Meilleures conditions de vie John, âgé de 7 ans est élève en class one, la section anglophone. Mal vêtu, avec des vêtements vétustes et présentant un état de santé précaire, il a du mal à rester concentré pendant le cours de lecture. A force de jouer dans la salle de classe poussiéreuse, à l’observer, il fait pitié. Il affirme qu’il vient à l’école sans argent de poche, ni nourriture et reste sans manger du matin jusqu’à 16 h lorsqu’il rentrera chez lui. « Souvent à la recréation, c’est nous les enseignants qui cotisons pour acheter à manger à ces enfants », explique un enseignant. Les plus heureux ont des petits beignets vendus à 10 Fcfa à l’entrée de l’établissement. « Beaucoup n’ont même pas fait tous leurs vaccins.
Pourtant c’est exigé lors de l’inscription des enfants. Mais on ne peut pas les chasser. Ils n’ont pas de livres, ils ne sont pas suivis à la maison par leurs parents, parce que la plupart de temps les devoirs donnés en classe ne sont pas faits.
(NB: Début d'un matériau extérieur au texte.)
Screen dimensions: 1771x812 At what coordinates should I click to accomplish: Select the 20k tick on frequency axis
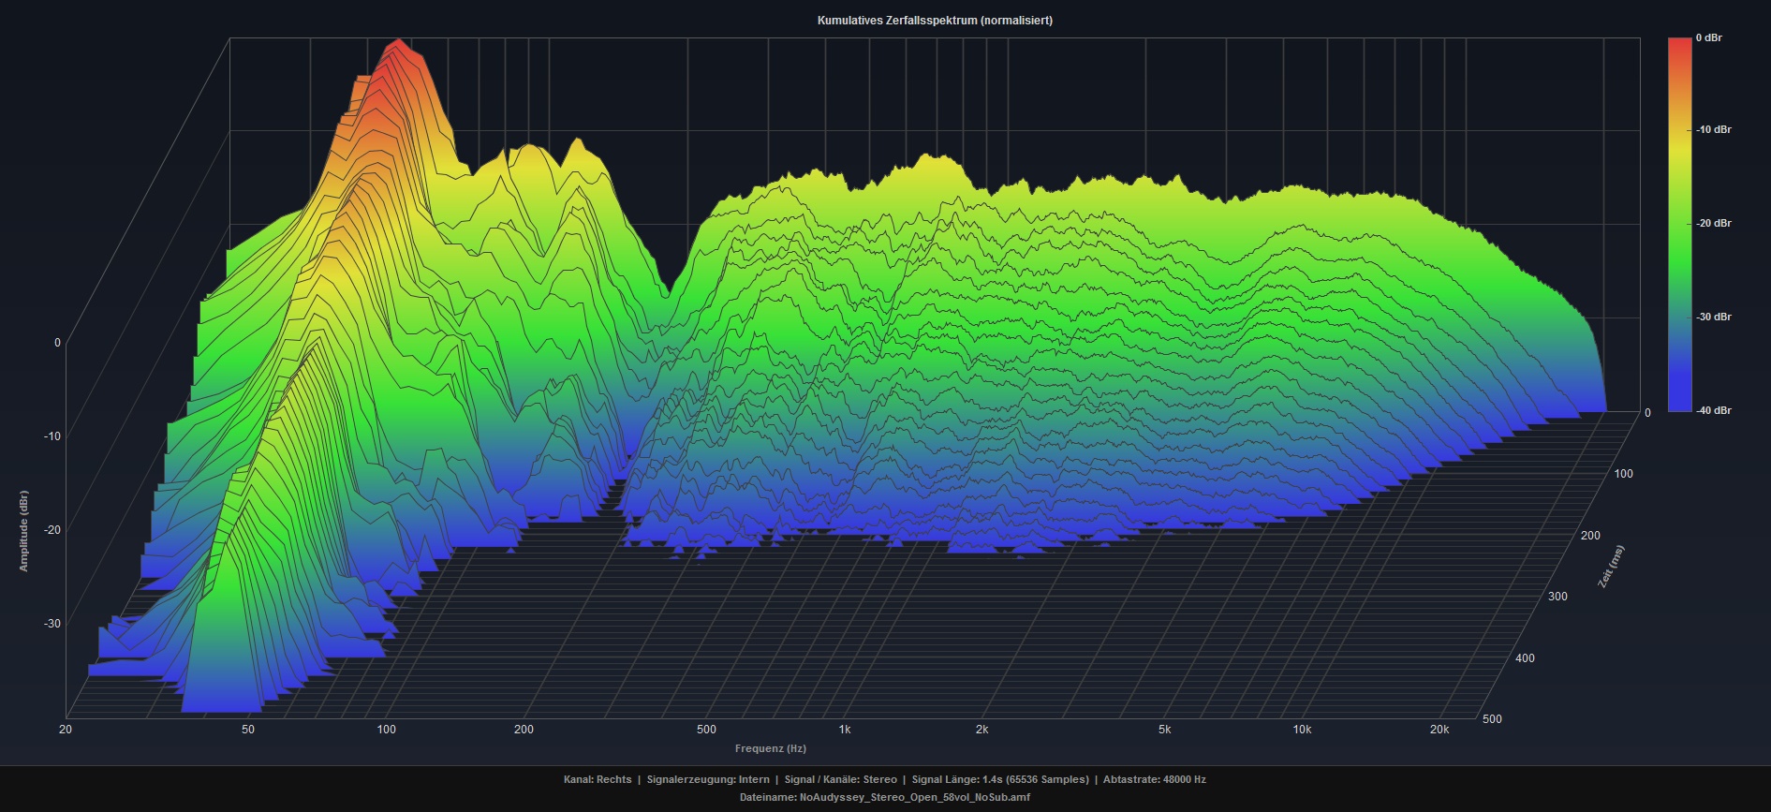1439,730
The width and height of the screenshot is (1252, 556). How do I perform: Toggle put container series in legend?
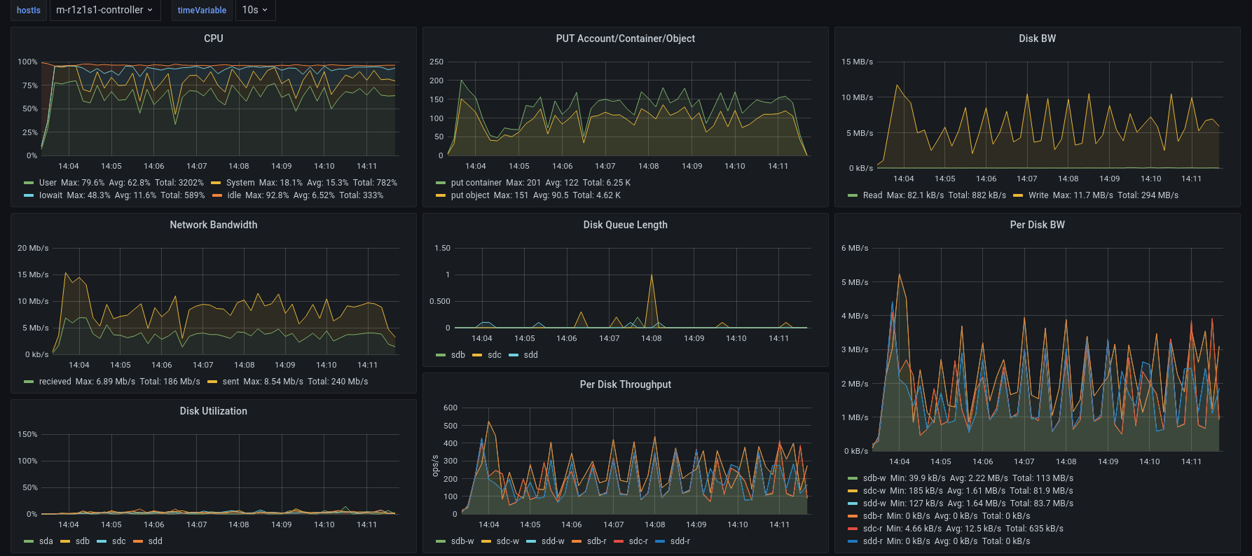click(x=476, y=183)
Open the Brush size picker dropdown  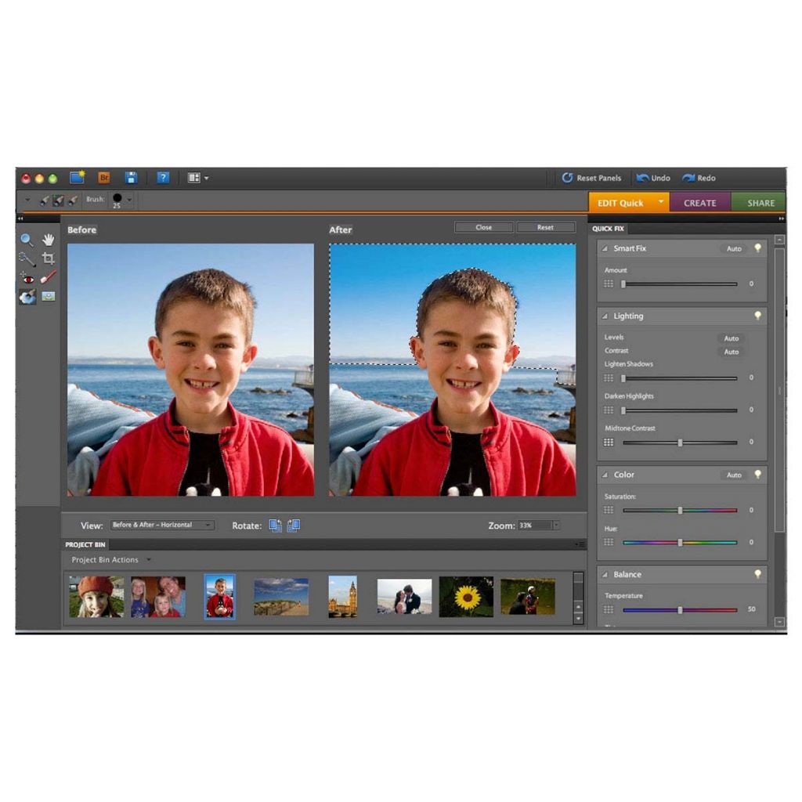coord(129,200)
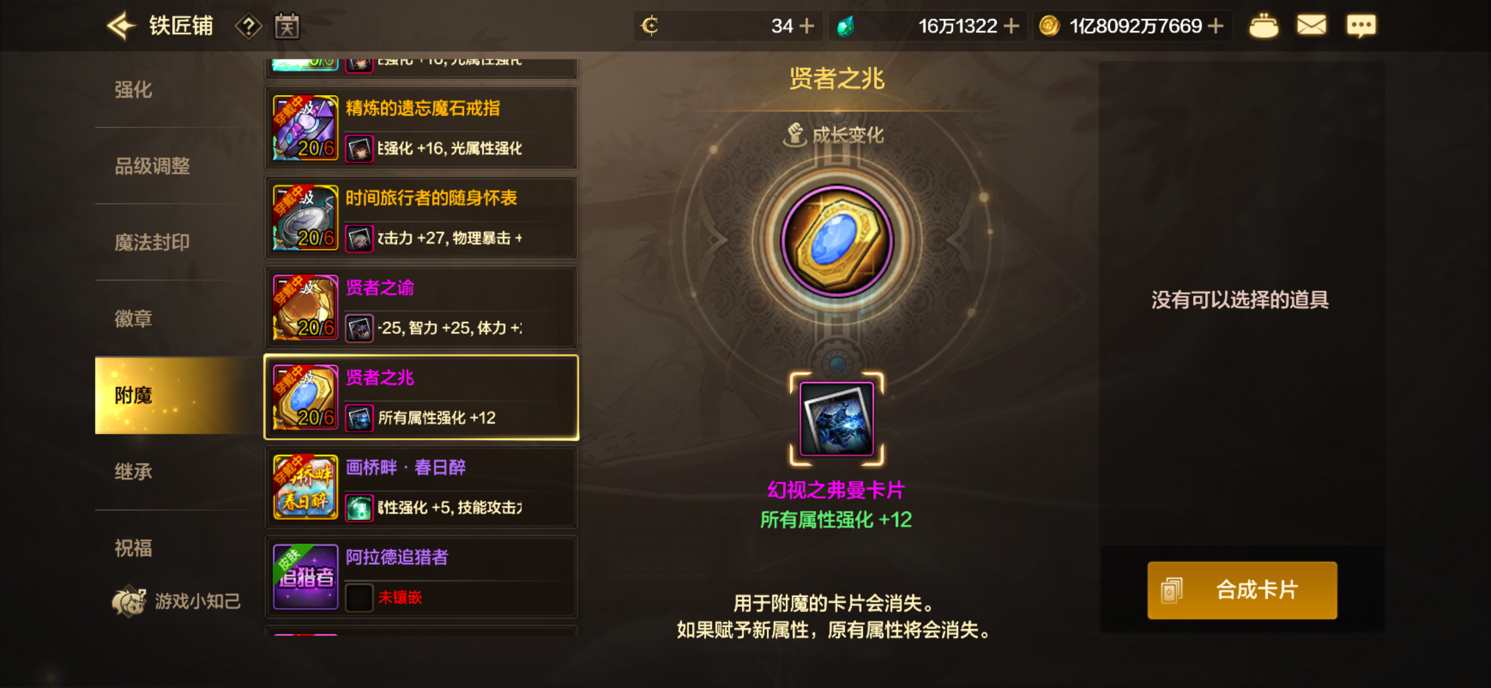1491x688 pixels.
Task: Open 游戏小知己 assistant
Action: [x=176, y=601]
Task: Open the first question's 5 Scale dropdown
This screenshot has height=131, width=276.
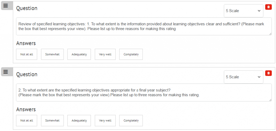Action: point(243,11)
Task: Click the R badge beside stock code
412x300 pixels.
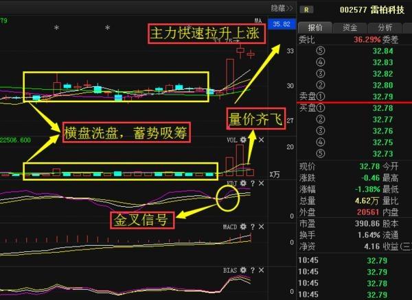Action: coord(306,10)
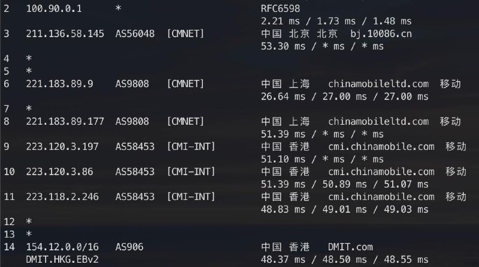Image resolution: width=479 pixels, height=267 pixels.
Task: Click chinamobileltd.com on hop 6 line
Action: 378,84
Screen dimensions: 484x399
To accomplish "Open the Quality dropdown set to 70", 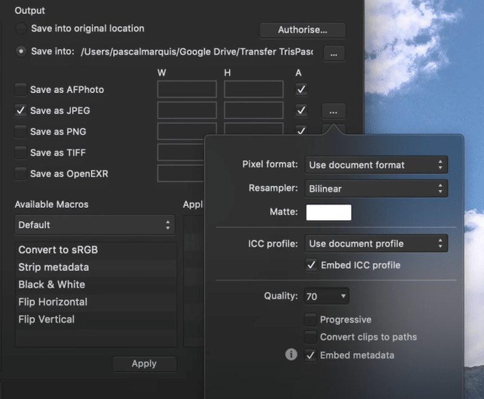I will tap(326, 296).
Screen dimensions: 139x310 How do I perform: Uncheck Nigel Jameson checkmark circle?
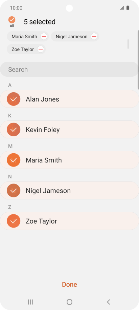pos(14,191)
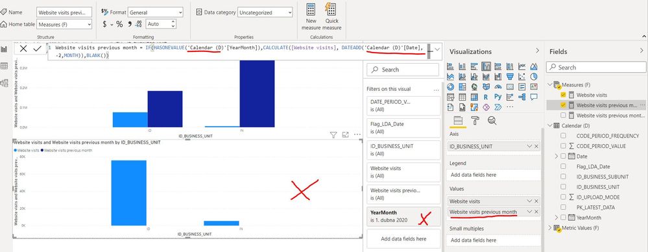648x252 pixels.
Task: Open the Data category dropdown
Action: click(x=265, y=12)
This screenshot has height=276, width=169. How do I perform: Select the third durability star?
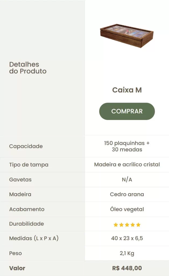tap(127, 225)
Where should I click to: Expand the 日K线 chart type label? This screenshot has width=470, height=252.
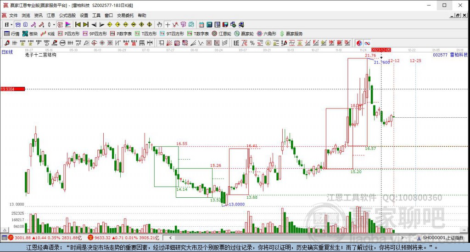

Il est urgent d’aider ces enfants », se plaint un autre enseignant.
Au groupe II de l’école, Francis Wimkaraf le directeur explique que beaucoup d’autres enfants sont restés dans les quartiers et ne parviennent même pas à venir à l’école faute d’argent. « Chaque jour nous avons de nouveaux élèves. Très peu pourront suivre les cours jusqu’à la fin de l’année scolaire puisqu’ils vivent au rythme de déplacement de leurs parents qui sont constamment en train de chercher de meilleures conditions de vie », regrette le directeur. Le maire de la ville de Foumbot, Njoya Inoussa et le sous-préfet Eymard Plong que nous avons rencontrés affirment être au courant de cette situation. « Le ministre de l’administration territorial a remis du matériel récemment ici. Nous attendons la seconde phase de remise de ces dons pour aider les déplacés anglophones » a tranché le sous-préfet.
De graves violations de loi sur l’éducation
Le pacte international relatif aux droits économiques, sociaux et culturels ratifié par le Cameroun souligne à l’article 13 que les Etats parties au présent pacte reconnaissent le droit de toute personne à l’éducation. Ils conviennent que l’éducation doit viser au plein épanouissement de la personnalité humaine et du sens de la dignité et renforcer le respect des droits de l’homme et des libertés fondamentales. Le même accord rappelle que « l’enseignement primaire doit être obligatoire et accessible gratuitement à tous ». D’ailleurs le 24 juillet 2000, une circulaire signée par le chef de l’Etat a décrété la gratuité de l’école primaire publique au Cameroun. Il n’est donc pas normal que des traitements dégradants soient encore observés au niveau de l’enseignement de base, comme c’est le cas à Nbetnkoun.